30 Plank Rd, Newburgh
North Plank Road Tavern might be a cozy community restaurant nowadays, but it was quite the hopping hooch spot during the Gilded Era. In the glory days of Prohibition, the historic roadhouse took a pass on the alcohol ban in order to operate as a speakeasy in the Hudson Valley.
Today, visitors can swing by to soak up the old-timey décor and elegant atmosphere in Newburgh. The cuisine is all about local flavor, with shout-outs to Hudson Valley farms prominent across the menu.
For a classy bite, give the white wine-steamed mussels or the carbonara-style garganelli pasta a twist. Pair them with a glass of wine for a meal worthy of any 1920s tycoon.
451 Main St, Highland Falls
Park Restaurant has quite the history in the Hudson Valley. Once a hotel, then a bar, it housed a speakeasy in the back dining room during the Prohibition Era. Today, it has a new life as a family-style restaurant in Highland Falls.
The menu is a mix of diner and pub fare, with dishes that range from old-school tuna melts to The Park Burger, which comes topped with a homemade potato pancake, bacon, American cheese, and a side of Thousand Island dressing.
347 Warren St, Hudson
Backbar isn’t a speakeasy, per se, but it’s close. To start, the Hudson bar hides behind an antique shop on Warren Street. The mood inside is reminiscent of 1920s glamour, albeit with an international touch. Head to the bar for happy hour, late-night drinks, or any time after noon on the weekends, then get ready for a dining and drinking experience that’s the vision of chef/owner/restaurateur Zakary Pelaccio.
The bar features a substantial mix of rums, tequilas, and bourbons, all of which drink just as well on their own as they do swirled into one of the craft cocktails on offer. In the mood for something a little different? Order the Dark & Stormy, a slushy cocktail with Plantation dark rum, yuzu, turmeric, and ginger.
Pair it with an order of dan dan noodles or, better yet, a dim sum brunch on Saturday or Sunday for a gorgeously gourmet spread that any bright young thing would love.
2 King St, Troy
Nestled above Wolff’s Biergarten in Troy, The Berlin is kinda, sorta almost a Collar City speakeasy. The atmosphere at the 1930s cocktail lounge is an alluring fusion of ease and luxury, thanks to deep red curtains that harmonize alongside moody wallpaper adorned with vintage prints.
As for the drinks, they favor class, quality, and twists on traditional. Order a Tom Collins or Cinnamon Old Fashioned at the bar, then sit back and take in the timeless jazz tunes that sound throughout the air. If you’re lucky, you might just stop by on a night when The Belin hosts a local live music night.
302 Warren St, Hudson; entrance at North 3rd and Prison Alley
Part of the larger café and hotel at The Maker, the lounge channels the intoxicating spirit of the Gilded Age.

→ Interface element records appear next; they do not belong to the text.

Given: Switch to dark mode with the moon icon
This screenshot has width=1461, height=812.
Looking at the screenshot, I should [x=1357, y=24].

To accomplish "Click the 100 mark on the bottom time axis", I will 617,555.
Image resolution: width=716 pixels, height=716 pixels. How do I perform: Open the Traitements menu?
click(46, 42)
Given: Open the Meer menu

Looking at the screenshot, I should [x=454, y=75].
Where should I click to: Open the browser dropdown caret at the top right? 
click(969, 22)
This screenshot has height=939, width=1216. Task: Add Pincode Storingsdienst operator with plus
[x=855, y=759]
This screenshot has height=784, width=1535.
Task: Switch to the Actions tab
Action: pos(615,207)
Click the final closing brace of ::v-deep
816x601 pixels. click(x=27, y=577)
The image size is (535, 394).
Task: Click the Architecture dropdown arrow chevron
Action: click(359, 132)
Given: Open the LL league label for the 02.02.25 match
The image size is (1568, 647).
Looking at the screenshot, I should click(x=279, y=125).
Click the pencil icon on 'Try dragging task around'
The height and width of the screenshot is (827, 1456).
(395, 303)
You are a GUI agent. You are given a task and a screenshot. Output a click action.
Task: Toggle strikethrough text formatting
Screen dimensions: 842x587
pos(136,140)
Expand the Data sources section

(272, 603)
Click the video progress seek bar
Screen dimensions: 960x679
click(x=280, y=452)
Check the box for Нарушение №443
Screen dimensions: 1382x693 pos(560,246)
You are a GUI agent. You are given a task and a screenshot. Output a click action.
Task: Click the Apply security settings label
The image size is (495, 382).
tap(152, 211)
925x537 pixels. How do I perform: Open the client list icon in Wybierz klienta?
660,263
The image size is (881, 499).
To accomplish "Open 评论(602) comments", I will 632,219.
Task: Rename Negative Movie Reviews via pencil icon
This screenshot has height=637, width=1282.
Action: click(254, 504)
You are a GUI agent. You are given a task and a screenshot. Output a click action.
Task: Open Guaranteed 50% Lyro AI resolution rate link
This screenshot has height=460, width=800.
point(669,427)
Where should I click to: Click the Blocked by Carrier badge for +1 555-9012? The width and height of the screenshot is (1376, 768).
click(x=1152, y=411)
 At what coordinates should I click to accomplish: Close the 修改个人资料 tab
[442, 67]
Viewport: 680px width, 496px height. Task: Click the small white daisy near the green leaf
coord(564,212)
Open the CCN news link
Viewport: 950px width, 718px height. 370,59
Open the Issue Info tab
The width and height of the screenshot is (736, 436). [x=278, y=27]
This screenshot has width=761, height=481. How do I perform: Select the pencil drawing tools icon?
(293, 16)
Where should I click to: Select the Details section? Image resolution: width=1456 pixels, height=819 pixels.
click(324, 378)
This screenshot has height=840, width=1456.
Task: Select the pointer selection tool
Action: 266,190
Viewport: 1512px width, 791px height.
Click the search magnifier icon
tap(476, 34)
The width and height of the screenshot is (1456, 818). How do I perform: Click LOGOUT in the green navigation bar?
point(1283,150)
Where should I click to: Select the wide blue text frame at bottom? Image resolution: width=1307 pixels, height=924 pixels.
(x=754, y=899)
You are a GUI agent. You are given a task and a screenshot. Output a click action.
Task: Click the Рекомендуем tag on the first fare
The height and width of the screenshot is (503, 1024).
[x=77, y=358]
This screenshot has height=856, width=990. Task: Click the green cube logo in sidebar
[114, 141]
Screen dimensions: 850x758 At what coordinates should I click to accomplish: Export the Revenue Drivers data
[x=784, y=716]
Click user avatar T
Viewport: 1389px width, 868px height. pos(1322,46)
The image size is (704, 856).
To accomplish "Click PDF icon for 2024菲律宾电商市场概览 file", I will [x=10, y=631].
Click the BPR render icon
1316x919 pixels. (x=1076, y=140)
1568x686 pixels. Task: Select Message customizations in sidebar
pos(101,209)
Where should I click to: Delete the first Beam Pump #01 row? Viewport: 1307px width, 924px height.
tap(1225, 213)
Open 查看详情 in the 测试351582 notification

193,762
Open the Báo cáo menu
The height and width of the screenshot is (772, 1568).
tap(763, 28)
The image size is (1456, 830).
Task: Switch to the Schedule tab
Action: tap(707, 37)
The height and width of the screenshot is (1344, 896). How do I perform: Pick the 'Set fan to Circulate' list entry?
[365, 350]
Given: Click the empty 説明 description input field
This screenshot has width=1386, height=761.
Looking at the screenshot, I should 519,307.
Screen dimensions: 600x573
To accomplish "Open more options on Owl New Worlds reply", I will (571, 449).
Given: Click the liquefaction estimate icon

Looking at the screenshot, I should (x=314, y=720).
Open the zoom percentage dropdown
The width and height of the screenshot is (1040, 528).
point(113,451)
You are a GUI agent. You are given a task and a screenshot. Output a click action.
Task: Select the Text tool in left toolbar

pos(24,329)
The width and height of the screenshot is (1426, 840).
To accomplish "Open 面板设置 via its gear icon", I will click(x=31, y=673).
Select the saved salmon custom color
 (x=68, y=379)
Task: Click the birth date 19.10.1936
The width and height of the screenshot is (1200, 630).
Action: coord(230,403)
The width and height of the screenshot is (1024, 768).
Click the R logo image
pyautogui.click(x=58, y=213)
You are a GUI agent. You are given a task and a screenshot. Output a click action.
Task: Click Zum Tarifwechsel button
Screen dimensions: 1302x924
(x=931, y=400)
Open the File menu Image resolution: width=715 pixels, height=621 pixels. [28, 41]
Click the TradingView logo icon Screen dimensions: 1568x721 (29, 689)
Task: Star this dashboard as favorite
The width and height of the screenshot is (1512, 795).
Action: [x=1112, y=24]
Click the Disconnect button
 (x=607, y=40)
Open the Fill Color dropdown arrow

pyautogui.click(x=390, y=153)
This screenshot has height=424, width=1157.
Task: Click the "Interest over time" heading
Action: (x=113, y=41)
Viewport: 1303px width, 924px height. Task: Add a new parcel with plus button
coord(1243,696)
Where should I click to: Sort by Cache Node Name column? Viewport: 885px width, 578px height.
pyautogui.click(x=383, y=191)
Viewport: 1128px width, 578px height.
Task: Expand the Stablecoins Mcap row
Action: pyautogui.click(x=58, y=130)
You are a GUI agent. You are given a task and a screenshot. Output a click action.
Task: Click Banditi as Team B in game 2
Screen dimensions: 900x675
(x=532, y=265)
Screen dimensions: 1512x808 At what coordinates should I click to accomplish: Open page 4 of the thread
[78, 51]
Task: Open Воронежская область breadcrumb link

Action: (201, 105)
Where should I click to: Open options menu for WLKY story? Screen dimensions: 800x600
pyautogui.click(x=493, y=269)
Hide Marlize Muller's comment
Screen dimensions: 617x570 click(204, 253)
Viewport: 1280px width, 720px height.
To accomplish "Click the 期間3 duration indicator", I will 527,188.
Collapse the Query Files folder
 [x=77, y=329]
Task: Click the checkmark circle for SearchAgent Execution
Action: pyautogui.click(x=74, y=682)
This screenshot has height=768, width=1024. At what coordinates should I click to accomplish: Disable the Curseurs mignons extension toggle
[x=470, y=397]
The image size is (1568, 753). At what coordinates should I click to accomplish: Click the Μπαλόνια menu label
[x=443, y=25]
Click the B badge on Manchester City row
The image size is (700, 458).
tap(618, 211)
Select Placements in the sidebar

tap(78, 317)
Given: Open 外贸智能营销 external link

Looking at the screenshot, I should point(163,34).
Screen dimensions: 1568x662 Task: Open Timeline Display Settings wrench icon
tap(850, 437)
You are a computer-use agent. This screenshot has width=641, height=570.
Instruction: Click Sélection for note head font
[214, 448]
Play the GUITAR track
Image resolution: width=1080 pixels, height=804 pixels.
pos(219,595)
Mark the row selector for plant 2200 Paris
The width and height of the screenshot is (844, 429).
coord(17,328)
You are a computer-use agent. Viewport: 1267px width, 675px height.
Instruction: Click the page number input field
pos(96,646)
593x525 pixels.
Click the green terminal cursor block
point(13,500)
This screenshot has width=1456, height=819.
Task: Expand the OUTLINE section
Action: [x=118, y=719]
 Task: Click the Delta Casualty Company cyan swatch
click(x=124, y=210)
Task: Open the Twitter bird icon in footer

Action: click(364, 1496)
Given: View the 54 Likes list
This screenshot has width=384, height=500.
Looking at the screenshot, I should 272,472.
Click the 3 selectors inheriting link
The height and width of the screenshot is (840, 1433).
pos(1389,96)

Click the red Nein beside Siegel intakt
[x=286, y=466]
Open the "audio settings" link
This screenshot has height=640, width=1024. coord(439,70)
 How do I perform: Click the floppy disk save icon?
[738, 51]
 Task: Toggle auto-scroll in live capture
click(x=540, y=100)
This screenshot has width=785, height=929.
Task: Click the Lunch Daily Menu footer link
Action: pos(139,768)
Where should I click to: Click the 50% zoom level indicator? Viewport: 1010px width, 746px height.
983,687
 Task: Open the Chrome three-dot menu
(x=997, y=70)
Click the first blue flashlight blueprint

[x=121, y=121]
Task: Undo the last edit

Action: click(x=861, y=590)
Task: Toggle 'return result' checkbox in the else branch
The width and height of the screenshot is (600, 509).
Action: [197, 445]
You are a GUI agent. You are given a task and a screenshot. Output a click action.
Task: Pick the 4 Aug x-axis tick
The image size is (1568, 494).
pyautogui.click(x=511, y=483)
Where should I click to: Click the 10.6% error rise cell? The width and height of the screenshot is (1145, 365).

While not technically a speakeasy, it embraces the Prohibition Era’s inherent notion of escapism to the core.
The design is old-world luxury, with plush velvet couches and gilded end tables dominating a space accented with vintage prints and artfully tarnished accessories. Steal a high-back at the bar — a sleek white contrast to the dark fringed lights above it — then watch in awe as the bartender whips up a drink almost too beautiful to mar with a sip.
For a true giggle water-style cocktail, order The Forbidden. Made with vodka, Italicus Rosalio, fig, and lemon, it’s just the sort of drink a flapper would order during an unforgettable night on the town.
313 Fair St, Kingston
In the mood for a really good cocktail? You’ll find just that at Kingston’s Stockade Tavern. The eye-catching brick building is a home for top-tier drinks with an old-school spin.
Channel your inner Bond and sidle up to the bar for shaken or stirred sips with every sort of alcohol. Looking for a flapper-approved concoction? Try the Poet’s Dream, which is made with 1934 Plymouth Gin, Benedictine, dry vermouth, and orange bitters. Craving something a little different? The Pickle Back, with house-made pickle juice and a shot of rye, will wake you up in a flash.